Finding and Remediating Vulnerabilities with Maven Dependency Management

Thank you for such detail video on solving vulnerabilities in Java applications. "
Before bumping the versions of jackson-databing and logback-core in <dependencymanagement> section, we could see these dependencies were coming from some other sources. When we want to bump these versions, don't we exclude these dependencies from their earlier sources?
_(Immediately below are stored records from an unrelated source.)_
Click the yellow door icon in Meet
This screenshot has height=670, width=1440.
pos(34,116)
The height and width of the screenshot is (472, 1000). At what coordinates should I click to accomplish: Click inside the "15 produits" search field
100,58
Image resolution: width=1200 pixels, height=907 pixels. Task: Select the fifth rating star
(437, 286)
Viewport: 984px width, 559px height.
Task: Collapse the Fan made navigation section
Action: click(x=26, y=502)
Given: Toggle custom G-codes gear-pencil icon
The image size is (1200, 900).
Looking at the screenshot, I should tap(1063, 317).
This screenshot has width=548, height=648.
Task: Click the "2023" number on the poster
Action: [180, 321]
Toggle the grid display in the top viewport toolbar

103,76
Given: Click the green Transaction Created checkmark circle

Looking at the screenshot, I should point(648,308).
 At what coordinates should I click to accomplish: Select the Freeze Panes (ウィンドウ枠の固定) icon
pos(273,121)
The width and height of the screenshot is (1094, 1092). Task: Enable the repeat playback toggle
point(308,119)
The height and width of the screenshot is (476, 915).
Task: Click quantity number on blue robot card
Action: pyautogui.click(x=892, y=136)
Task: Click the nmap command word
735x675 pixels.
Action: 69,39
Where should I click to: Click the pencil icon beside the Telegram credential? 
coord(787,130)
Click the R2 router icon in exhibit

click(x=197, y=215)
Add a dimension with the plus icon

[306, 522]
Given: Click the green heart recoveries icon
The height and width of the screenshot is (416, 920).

ThanX! This is very useful and I gave it a like, but... don't you think we would like to see commands you are typing rather than the content that covers them?
Could you put them in description?

This is the best video on the subject that is out there. VIdeo is missing some important tactics:
1. Using Maven enforcer
2. Using mvn dependency:tree -Dverbose with -Dincludes option

in this video you can find that why we should use dependency management tag especilly i got

Love the way a simple Sprint app takes ages to compile

Thank you, sir. You are a life saver.

Thank you for sharing! Sometimes top level dependencies are downloading their transitive dependencies even if they are not used in your project. I wonder, is there any easy way to check if a transitive dependency is used for the project?

Still the tricky thing to find is with the plugins. maven-complier-plugin downloads many old plexus-utils jars which come under critical vulnerabilites. How to fix those such that the plugin takes latest of plexus-utils

Hi, how to resolve CVE-2016-1000027?